Messner, centrado en su objetivo, parece que dejara estas cosas como notas a pie de página. De las calamidades de los sherpas no sabemos nada. El libro se cierra con grandes ideas, con la expresión de una filosofía apasionante que hace de la vida algo terriblemente reconfortante, pero ni mu de los sherpas fallecidos. Hemos conseguido llegar a la cumbre del Everest sin oxígeno, eso es lo que cuenta.

No, no pretendo hacer una crítica. Es inapelable el hecho de que todos en mayor o menor grado vivimos con un puñado de contradicciones encima y me parece que es necesario de tanto en tanto saber qué vida y qué mundo vivimos. Días atrás leí en un muro algo de ese tipo de conflictos que se dan cuando en ascensiones de altura en el Himalaya alguien pasa de largo junto a otro que necesita ayuda. La obsesión por la cumbre, y también por qué no, las dificultades de atender a alguien a gran altura en situaciones complicadas, difieren el sentido moral de algunos, esconden la cabeza bajo el ala, y siguen para adelante, hacia la cumbre, que es para lo que están ahí.

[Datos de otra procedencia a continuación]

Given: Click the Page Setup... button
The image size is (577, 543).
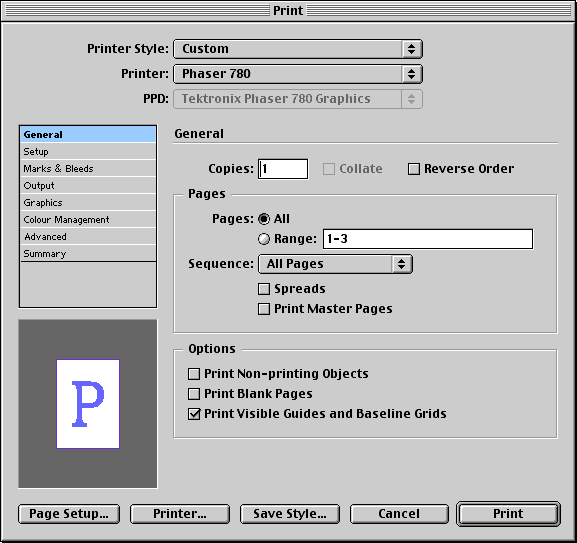Looking at the screenshot, I should click(69, 514).
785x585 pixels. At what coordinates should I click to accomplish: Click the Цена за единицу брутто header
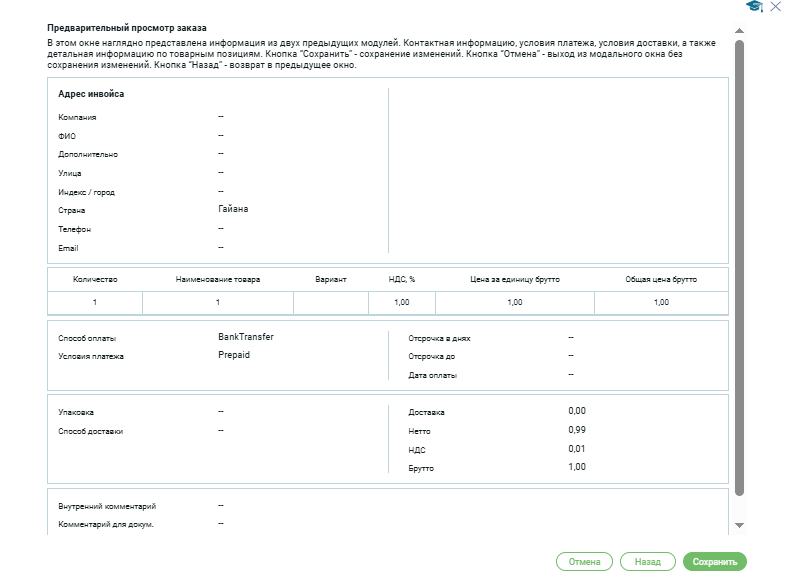click(x=514, y=279)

¿Cómo frente a un charco de mierda como era el Manchester de mitad del siglo XIX podía Henry James escribir tan ricamente y vivir una tan sofisticada existencia? ¿Cómo es posible que tres sherpas muertos y dos gravemente enfermos apenas signifiquen nada en el ánimo de los vencedores del Everest, algo que queda ahogado por la euforia de la conquista?

C’est la vie?

Me dice un amigo esta mañana en un guasap que le gustaría dormir y despertar dentro de 100 años para ver si hemos sido capaces de solucionar algo en este planeta. Me temo que pese a la buena gente que hay en el mundo, y que seguirá habiendo, el futuro que nos espera no es nada halagüeño. El todopoderoso yo que llevamos dentro es difícil que pueda descender a nivel general a las profundidades de sus porqués para desde allí intentar establecer una armonía común. Messner termina su libro diciendo que espera encontrar continuamente nuevos sueños. Ojalá todos, sherpas incluidos, pudiéramos tener esa oportunidad.